→ EXERCISE
Change every "Tap" to "Press" in everything from the line containing "Click the R/F refrigerator label" down to the line containing "This screenshot has width=1427, height=1097. point(364,139)", and return only those lines with nothing else altered.

→ RECORDS SUPPLIED
╭──

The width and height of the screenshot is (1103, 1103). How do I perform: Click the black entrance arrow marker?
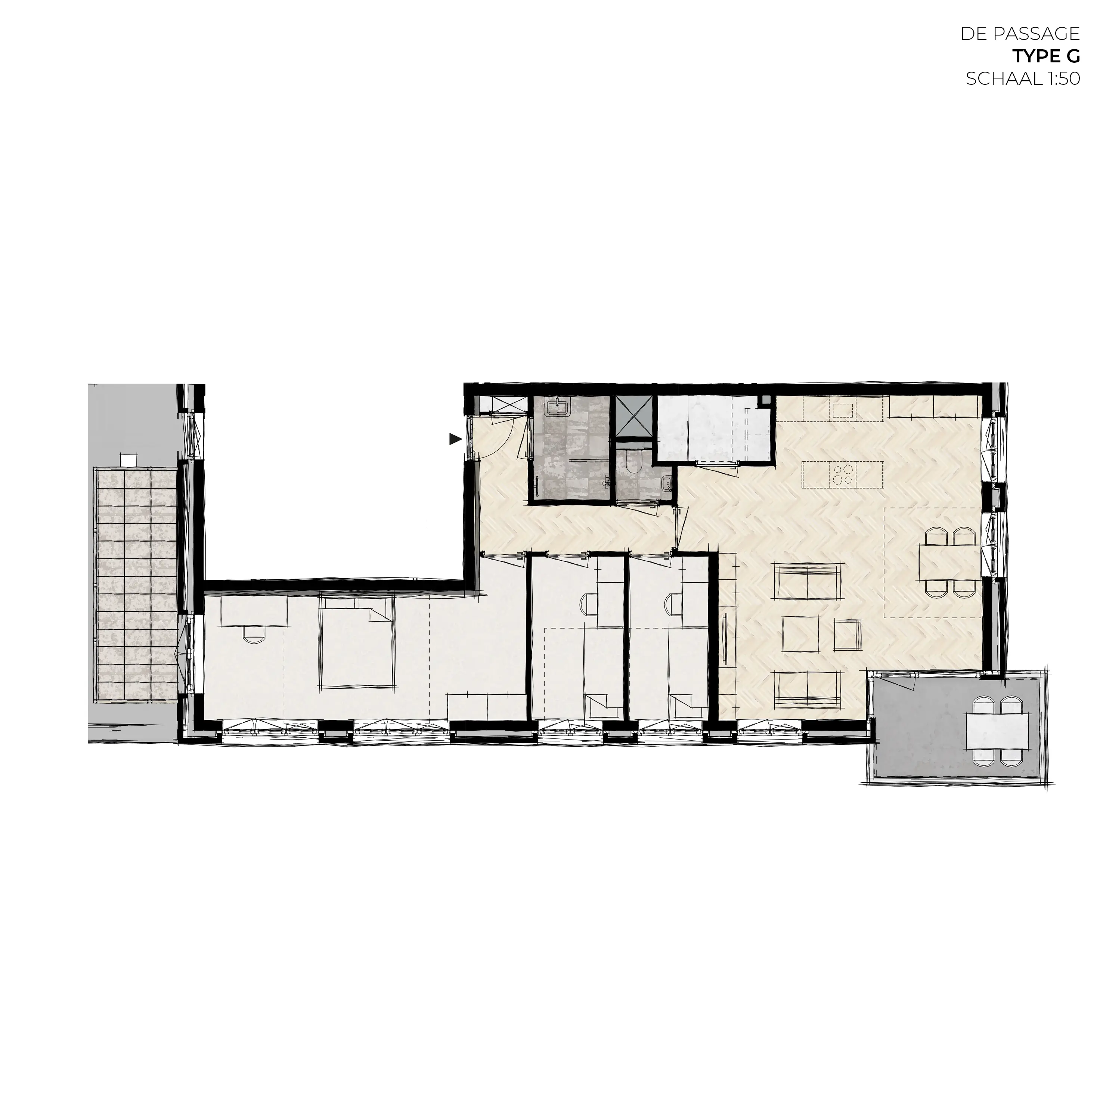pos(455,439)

╰──
╭──

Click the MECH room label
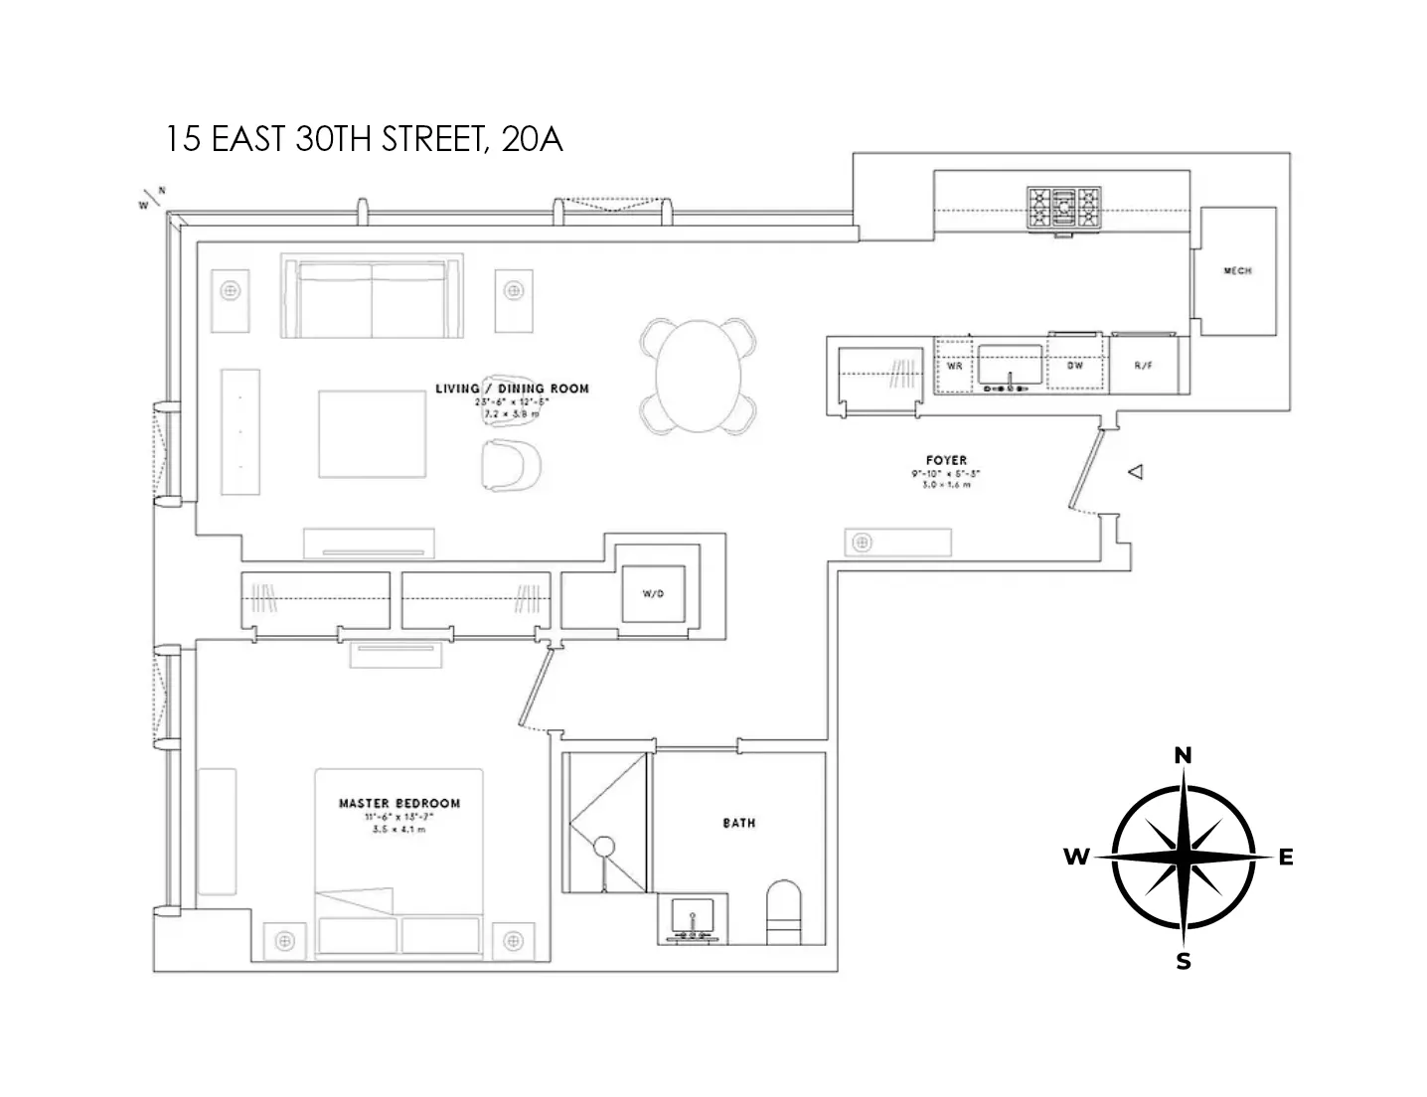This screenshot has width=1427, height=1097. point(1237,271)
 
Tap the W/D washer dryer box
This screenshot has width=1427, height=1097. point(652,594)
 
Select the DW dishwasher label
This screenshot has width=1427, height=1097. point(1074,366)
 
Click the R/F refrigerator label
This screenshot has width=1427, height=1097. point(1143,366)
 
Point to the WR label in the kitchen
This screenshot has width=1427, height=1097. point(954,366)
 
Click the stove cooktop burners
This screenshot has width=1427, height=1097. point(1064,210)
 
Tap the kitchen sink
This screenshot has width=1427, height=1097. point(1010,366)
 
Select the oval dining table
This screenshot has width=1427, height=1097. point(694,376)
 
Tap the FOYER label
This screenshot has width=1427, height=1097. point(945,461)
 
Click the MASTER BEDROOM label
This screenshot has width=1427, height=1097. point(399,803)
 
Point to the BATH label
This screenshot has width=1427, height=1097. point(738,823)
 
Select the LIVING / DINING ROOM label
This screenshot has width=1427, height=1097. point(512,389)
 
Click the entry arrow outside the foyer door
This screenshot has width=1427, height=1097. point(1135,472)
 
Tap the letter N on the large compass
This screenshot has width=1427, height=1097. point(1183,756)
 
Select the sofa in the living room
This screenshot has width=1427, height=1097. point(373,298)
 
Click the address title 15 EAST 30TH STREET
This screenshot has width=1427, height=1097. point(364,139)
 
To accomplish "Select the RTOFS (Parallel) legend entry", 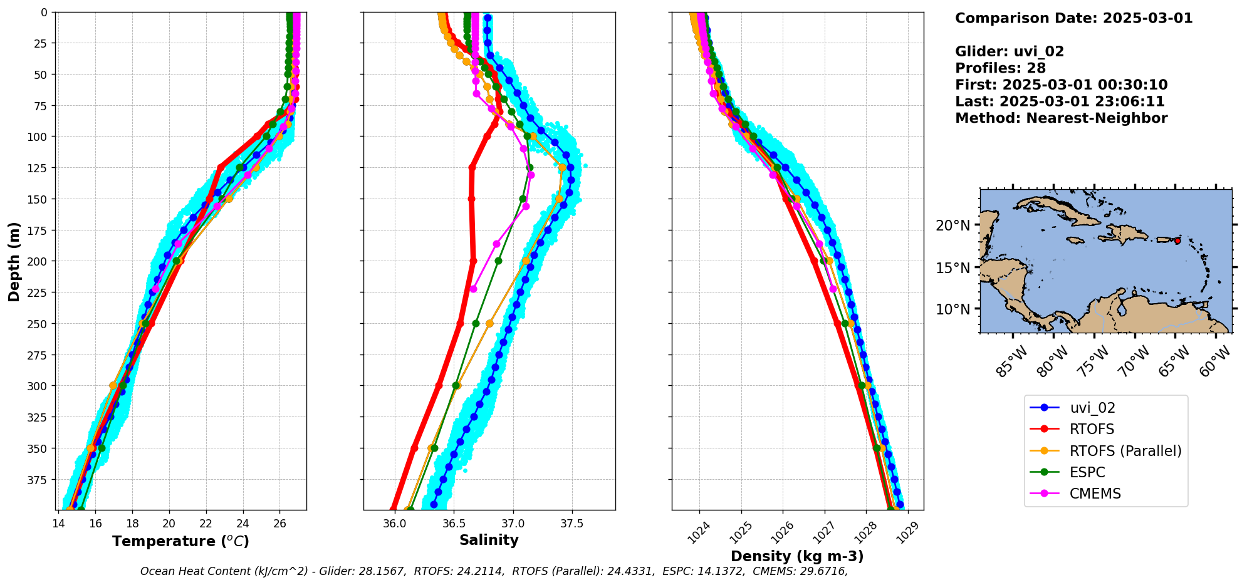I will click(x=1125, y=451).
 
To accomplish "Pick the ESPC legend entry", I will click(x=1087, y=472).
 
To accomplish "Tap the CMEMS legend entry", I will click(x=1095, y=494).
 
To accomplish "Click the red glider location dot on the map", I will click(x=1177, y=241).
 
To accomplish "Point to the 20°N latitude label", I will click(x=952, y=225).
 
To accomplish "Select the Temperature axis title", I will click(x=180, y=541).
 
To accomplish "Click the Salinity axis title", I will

╰──

→ TASK ANSWER
Click the R/F refrigerator label
This screenshot has width=1427, height=1097. point(1143,366)
 
Point to the WR label in the kitchen
This screenshot has width=1427, height=1097. point(954,366)
 
Click the stove cooktop burners
This screenshot has width=1427, height=1097. point(1064,210)
 
Press the kitchen sink
This screenshot has width=1427, height=1097. point(1010,366)
 
Select the oval dining table
This screenshot has width=1427, height=1097. point(694,376)
 
Press the FOYER label
This screenshot has width=1427, height=1097. point(945,461)
 
Click the MASTER BEDROOM label
This screenshot has width=1427, height=1097. point(399,803)
 
Point to the BATH label
This screenshot has width=1427, height=1097. point(738,823)
 
Select the LIVING / DINING ROOM label
This screenshot has width=1427, height=1097. point(512,389)
 
Click the entry arrow outside the foyer door
This screenshot has width=1427, height=1097. point(1135,472)
 
Press the letter N on the large compass
This screenshot has width=1427, height=1097. point(1183,756)
 
Select the sofa in the living room
This screenshot has width=1427, height=1097. point(373,298)
 
Click the address title 15 EAST 30TH STREET
This screenshot has width=1427, height=1097. point(364,139)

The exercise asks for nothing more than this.